Objective 1 -
Answer these questions from the GeoPandas tutorial excerpt:
(a) Where is the dataset located?
(b) What is the most common CRS?
(c) What tool converts the latitude and longitude data into geometric points?
Objective 2 - Rewrite the passage of the GeoPandas tutorial excerpt between "To match the" and "created ‘geometry’ column.", inclusive, replacing "Shapely" with "the Shapely library".

Now we have the outline of our dataset’s location (King County, WA.) You might notice that our axis is not referring to latitude and longitude coordinates. This can be adjusted using the Coordinate Reference System or CRS. The most common CRS used is WGS84 lat/long projection.
kings_county_map.to_crs(epsg=4326).plot()

GeoPandas Dataframe
Now that we have our shapefile mapped to our proper coordinates we can start to format our real estate data. In order for to see where the properties in our dataframe are located, we first need to reformat our data into a ‘GeoPandas Dataframe.’
crs = {'init':'EPSG:4326'}
geometry = [Point(xy) for xy in zip(df['long'], df['lat'])]
geo_df = gpd.GeoDataFrame(df,
crs = crs,
geometry = geometry)
To match the ‘shapefile’ we need specify the same CRS. Next we need to utilize Shapely to transform our latitude and longitude data into geometric points. Finally passing our original dataframe with our ‘crs’ and ‘geometry’ variables into the GeoDataFrame function will create our ‘geo_df’ that is a copy of our original data frame but with the newly created ‘geometry’ column.

Stored dataset items -
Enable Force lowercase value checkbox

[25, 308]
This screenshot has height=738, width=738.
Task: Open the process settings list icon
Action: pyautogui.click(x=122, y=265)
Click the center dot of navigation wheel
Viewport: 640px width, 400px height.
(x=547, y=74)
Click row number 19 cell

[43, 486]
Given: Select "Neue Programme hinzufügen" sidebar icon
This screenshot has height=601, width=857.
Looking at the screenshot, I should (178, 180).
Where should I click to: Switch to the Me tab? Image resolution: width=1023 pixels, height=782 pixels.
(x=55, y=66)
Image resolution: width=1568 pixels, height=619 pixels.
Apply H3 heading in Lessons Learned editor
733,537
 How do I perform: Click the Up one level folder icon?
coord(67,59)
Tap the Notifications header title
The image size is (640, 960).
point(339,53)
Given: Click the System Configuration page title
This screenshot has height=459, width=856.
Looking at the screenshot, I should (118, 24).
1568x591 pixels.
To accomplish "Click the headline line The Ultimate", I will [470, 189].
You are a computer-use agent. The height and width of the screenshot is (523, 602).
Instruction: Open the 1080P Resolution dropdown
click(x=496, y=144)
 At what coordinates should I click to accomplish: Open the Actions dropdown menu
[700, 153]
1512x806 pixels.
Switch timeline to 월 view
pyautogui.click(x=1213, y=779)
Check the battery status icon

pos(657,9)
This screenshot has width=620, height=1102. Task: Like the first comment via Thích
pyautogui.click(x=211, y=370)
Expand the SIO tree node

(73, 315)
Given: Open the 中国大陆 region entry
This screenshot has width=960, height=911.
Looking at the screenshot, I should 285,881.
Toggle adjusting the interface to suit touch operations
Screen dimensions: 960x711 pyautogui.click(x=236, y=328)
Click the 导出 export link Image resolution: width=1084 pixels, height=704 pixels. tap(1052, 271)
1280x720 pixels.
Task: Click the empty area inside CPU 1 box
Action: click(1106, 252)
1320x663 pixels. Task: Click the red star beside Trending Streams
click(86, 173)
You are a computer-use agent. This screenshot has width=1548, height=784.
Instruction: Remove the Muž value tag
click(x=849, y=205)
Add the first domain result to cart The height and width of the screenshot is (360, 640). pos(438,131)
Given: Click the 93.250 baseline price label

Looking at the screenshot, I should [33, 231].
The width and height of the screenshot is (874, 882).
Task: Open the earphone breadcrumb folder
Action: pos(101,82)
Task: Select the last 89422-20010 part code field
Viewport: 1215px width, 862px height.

Task output 1 -
(a) King County, WA.
(b) WGS84 lat/long projection.
(c) Shapely.

Task output 2 -
To match the ‘shapefile’ we need specify the same CRS. Next we need to utilize the Shapely library to transform our latitude and longitude data into geometric points. Finally passing our original dataframe with our ‘crs’ and ‘geometry’ variables into the GeoDataFrame function will create our ‘geo_df’ that is a copy of our original data frame but with the newly created ‘geometry’ column.